SSE plc will enter its closed period on 1 April 2018, prior to the publication on Friday 25 May of its financial results for the year to 31 March 2018. 


Financial Outlook 2017/18

SSE expects that it will deliver for 2017/18:

  • An increase in the full-year dividend that is at least equal to RPI inflation which is forecast to be around 3.7%;
  • Adjusted earnings per share that is just above 120 pence; and
  • Capital and investment expenditure totalling around £1.5bn with net debt and hybrid capital likely to be around £9.3bn at 31 March 2018.

SSE expects to report that all three of its segments – Wholesale, Networks and Retail – will have been profitable during 2017/18. 

  • Adjusted operating profit for Wholesale is expected to be significantly higher than in 2016/17, mainly reflecting the increase in electricity output from SSE’s renewable and gas-fired generation plant. 
  • As previously stated, adjusted operating profit for Networks is expected to be around £150m lower than in 2016/17, on an absolute basis, as a result of: 

i. the disposal by SSE in October 2016 of part of its stake in SGN;

ii. the phasing of returns in the Price Control mechanisms for Electricity Transmission and Distribution.  

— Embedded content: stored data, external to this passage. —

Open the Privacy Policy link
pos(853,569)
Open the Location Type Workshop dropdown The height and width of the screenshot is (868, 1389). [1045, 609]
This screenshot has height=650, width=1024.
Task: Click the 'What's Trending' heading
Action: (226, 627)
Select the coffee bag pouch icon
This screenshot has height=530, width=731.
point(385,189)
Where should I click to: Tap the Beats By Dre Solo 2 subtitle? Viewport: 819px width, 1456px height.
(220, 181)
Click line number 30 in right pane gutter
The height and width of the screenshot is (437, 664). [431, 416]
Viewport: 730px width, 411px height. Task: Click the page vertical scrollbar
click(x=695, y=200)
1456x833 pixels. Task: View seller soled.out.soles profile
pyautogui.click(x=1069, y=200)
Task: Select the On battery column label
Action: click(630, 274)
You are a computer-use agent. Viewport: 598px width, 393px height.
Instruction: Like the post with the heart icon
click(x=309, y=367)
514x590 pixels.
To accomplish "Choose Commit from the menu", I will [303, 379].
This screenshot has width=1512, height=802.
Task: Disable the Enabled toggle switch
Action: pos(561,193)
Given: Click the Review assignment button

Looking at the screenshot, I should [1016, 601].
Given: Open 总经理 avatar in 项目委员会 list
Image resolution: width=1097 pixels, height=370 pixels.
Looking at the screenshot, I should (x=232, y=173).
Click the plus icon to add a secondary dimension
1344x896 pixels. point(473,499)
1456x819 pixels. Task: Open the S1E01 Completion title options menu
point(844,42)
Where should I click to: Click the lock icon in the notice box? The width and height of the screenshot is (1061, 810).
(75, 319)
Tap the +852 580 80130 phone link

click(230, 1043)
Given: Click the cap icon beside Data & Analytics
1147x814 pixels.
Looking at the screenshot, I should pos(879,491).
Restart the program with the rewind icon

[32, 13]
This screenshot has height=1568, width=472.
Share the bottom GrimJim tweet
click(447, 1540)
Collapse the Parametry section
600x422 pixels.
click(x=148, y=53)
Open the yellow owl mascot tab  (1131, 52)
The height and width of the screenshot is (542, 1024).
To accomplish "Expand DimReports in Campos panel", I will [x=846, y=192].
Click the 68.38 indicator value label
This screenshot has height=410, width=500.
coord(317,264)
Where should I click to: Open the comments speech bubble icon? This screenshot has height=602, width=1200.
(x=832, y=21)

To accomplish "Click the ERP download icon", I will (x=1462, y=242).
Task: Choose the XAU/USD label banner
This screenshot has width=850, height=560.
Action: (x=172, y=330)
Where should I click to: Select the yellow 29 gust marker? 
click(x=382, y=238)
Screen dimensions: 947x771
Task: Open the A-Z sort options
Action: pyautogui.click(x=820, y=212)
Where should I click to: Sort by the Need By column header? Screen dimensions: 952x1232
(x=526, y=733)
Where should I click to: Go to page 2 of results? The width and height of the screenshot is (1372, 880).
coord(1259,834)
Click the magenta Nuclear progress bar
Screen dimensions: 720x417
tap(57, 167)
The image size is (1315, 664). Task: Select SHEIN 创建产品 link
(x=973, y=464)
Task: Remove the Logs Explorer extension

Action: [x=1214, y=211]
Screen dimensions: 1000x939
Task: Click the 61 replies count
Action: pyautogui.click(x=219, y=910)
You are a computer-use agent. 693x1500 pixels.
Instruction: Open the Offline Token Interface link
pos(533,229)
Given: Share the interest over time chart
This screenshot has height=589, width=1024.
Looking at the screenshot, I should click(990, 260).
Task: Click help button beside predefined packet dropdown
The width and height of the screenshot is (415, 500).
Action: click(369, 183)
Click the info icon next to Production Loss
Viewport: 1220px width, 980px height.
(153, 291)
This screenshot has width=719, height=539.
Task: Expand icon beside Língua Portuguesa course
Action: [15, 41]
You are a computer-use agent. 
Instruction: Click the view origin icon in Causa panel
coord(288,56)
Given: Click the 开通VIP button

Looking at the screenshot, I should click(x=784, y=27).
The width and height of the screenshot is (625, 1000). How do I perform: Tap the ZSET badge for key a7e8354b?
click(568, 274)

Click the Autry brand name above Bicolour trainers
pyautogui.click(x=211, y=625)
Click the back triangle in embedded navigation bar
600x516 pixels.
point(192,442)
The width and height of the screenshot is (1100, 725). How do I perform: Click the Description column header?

  • Adjusted operating profit for Retail is expected to be broadly in line with that earned in 2016/17.  

 

Financial Outlook 2018/19 and beyond

The 2018/19 financial year is expected to be one of transition for the SSE group.  The planned demerger of SSE’s GB household energy supply and services business remains on course but its timing, if approved, is not certain.  Furthermore, within 2018/19, the impact and timing of the Domestic Gas and Electricity (Tariff) Cap Bill, if enacted, is unclear.

Despite these uncertainties and their potential impact on adjusted earnings per share, SSE continues to target an annual increase in the full-year dividend for 2018/19 that is at least equal to RPI inflation. 

SSE said on 8 November 2017 that following the expected demerger of its GB household energy supply and services business, its dividend and dividend policy from 2019/20 for the remaining business will reflect the quality and nature of its assets and operations, the earnings derived from them and the longer-term financial outlook. 

SSE also said on 8 November 2017 that more detail on this will be set out by the time the shareholder circular in respect of the transaction is published, and this will be included in the preliminary results statement on 25 May 2018. SSE intends to supplement the preliminary results presentation on that date with updates on the business areas expected to remain within SSE after the planned demerger.

 

Intention to create a new independent energy supplier

Following early engagement with the Competition and Markets Authority (CMA), SSE and innogy SE formally notified the CMA on 28 February 2018 of their intention to create a new, independent energy supplier in GB.  This triggered an announcement by the CMA on 28 February 2018 that a Phase One investigation of the transaction is now under way.  This is the standard process and has a statutory deadline of 40 working days.

Work has continued to progress to prepare for the planned transaction and SSE will shortly complete the transfer of the GB energy supply and services businesses that are expected to be the subject of the planned demerger and subsequent merger with npower to a whollyowned subsidiary named SSE Energy Services Group.  A total of 8,800 employees are being transferred to the new retail group.  

Gregor Alexander, Finance Director of SSE, said:

“As expected, 2017/18 has involved a number of significant challenges, but SSE is a robust, sustainable business that has kept its strong operational focus on meeting the needs of customers.  It has also kept its focus on efficient investment in the energy assets needed now and in the future.  This means we are in a good position to deliver financial results ahead of our expectations at the start of this financial year.

“The challenges are not expected to relent in 2018/19, and it will be a year of major transition and change for SSE.  Throughout the year, we will retain our strong operational and investment focus, while preparing the businesses in the SSE group for the important developments that lie ahead.  In this way, we will do the best possible job for customers and other stakeholders, and build options and opportunities for the future, while delivering on our dividend commitment to investors.  That has been, and will remain, the SSE way.”